In fact, it’s been estimated that one in every 200 pregnancies will result in a child being born “asleep”, as this tragic event is often referred to.
Stillbirths can occur for a variety of reasons such as problems with the placenta, and, in some instances, there is no identifiable cause.
To shed light on the heartbreaking reality of having a stillborn baby, 33-year-old Sarah Jade has shared these photographs of her traumatic labor and birth of her son Aksel Jude. He died when she was 33 weeks pregnant after severe complications with his brain development.
When a baby dies so far along in a pregnancy, a woman must go through labor in the same way as she would with a healthy child
Knowing that her son was already dead, Sarah decided to contact photographer Lacey Barratt, who specializes in documenting childbirth.
The photographs Lacey went on to take capture Sarah’s painful labor as well as her bonding with her son the day after his birth. Aksel’s funeral was also documented in the heartbreaking series, which Sarah and her husband Tim, 34, have said helps to honor their son’s memory.
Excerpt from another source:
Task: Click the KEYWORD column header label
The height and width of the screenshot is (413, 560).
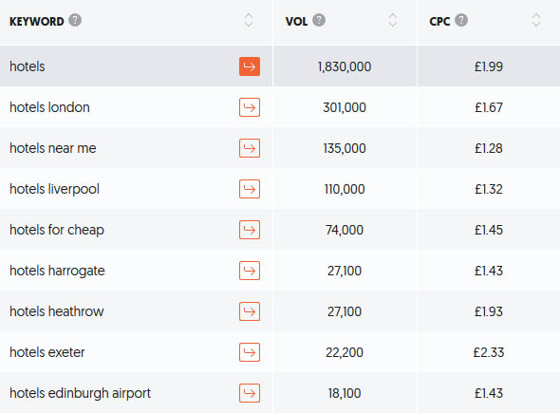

Losing a child is one of the most difficult and emotionally traumatic experiences that a person can go through. Sarah, however, said that the pictures she had taken of Aksel are playing an important role in helping her and her husband heal from their loss.
“I just burst out in tears at that moment. It was like my body wanted to push but my heart wanted to keep him inside of me,” she revealed. “Getting to hold him after he was out was such an amazing feeling. It really helped us all to be able to see him and hold him.”
“I just wanted to soak in those moments with Aksel and embrace him forever. I have never experienced that amount of different emotions at one time. I thought I was going to explode.”
“I’ll never regret having those photographs taken. It is something for us to hold onto forever,” Sarah, who is from Melbourne, Australia, said. “Our whole family saw Aksel and said goodbye. Letting go was the hardest thing we’ve ever had to go through.”
“Our three-year-old Arthur came in to say goodbye. We had talked about him having a little baby brother for so long, so we needed him to see Aksel.”
“I said ‘here is your brother’. Arthur looked for a moment and then turned to me and said ‘but he’s not talking mummy. Why is he sleeping?’”
“He still has that pure childhood innocence that meant he couldn’t fully understand the gravity of the situation.”
“Aksel will be in our hearts forever.”
Doctors discovered that there was a problem with Askel’s brain development at Sarah’s 20-week scan, and an MRI scan when she was 30 weeks pregnant revealed the devastating severity of the situation.
“Before I had Aksel I was just happy with just having one child. But now I feel so incomplete,” Sarah, who gave birth to Askel on February 11, said, “We are just taking it one day at a time and trying to move forward.”
Speaking about the importance of these pictures, Lacey said that they serve the powerful purpose of uniting those who have lost a child in this way, breaking the taboo which surrounds stillbirths and giving grieving parents photographic evidence of their child.
“It’s so reassuring to go back and look at them and say ‘I was holding you. You were real’,” Lacey said. “To have that cemented in photographs means you can look back whenever you want to. Every birth matters.”
We would like to wish our sincere condolences to Sarah and her family during this extremely difficult time.